Tuesday, July 27, 2004

The Broken Heart Songs

I read Dadan's entry about his broken heart song. I remembered mine. I have four official theme songs for each time my heart was crushed, shattered and broken into pieces. (Well, it’s not as bad as it sounds.)

So, to the people whom I had the privileges of having my heart broken and healed, I sincerely thank you. Thank you for growing the seed of love that if only nature shall be more kind, perhaps that seed shall produce a love story that was worthy of a fairy tale. Or,… may be not.

I bestowed thee the songs of love that had accompanied me during the heartbreaking days of healing. Songs of remedy for a broken heart.

1998
One True Friend
Bette Middler

“Though love may break, it never dies.
It changes shape, through changing eyes.
What I denied, I now can see.
You always were the light inside of me.”

The first time my heart got broken was, well, the easiest to heal. Why? I think that was because I never lose ‘the one’ I fell in love with, in fact our relationship became one of the most precious relationships I possess, till now. We still love and care about each other so much (I hope you do feel the same, you know who).

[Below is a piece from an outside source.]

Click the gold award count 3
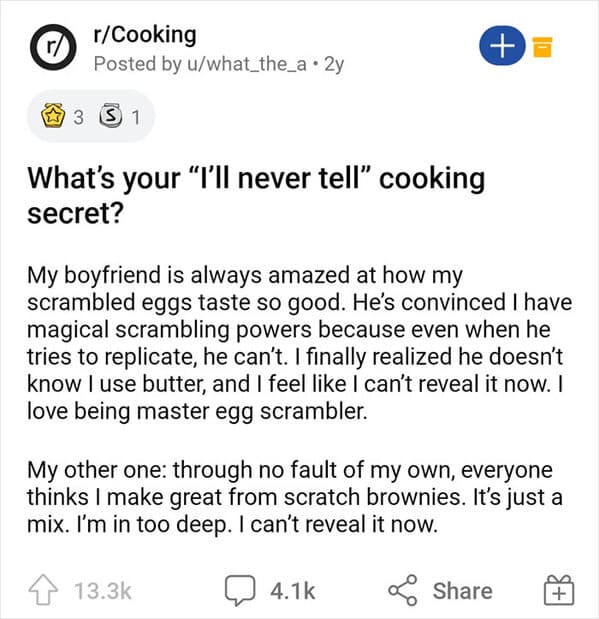Viewport: 599px width, 619px height. 79,117
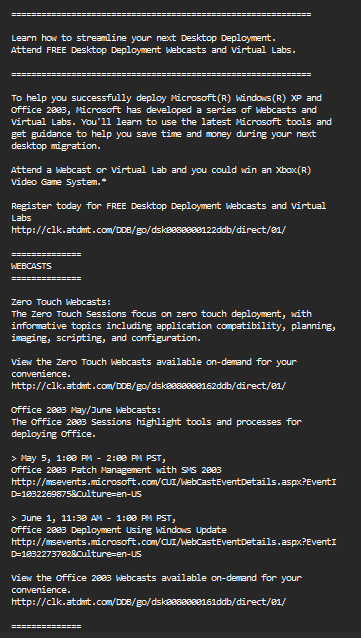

They say, first love never dies, I think I believe so. It simply changes shape. So did my love. from the beginning I knew all along that I was doomed to fall in love even when we hadn’t met. Just talking over the phone and exchanging emails were enough for me to be too comfortable I was ready to try for anything, even a long distance relationship. Reality bit hard. But I was healed fast for I know that though we may never become lovers, our bond is too strong to deny and I need not be scared to be left by my object of affection. We simply change the way we see each other and everything is great ever since. Eight years and stronger than ever. My dearest, I love you for being tremendously kind to my heart. Thank you for being the wiser soul.

1999
I love you
Sarah McLachlan

"and I forgot to tell you I love you
and the night's too long
and cold here without you
I grieve in my condition
for I cannot find the strength to say
I need you so"

The second one took the longest time to heal. Perhaps because it was the first intense relation I ever had and I simply didn’t know how to manage the feeling after the break up. But we’re still together, and we are still the best of friends.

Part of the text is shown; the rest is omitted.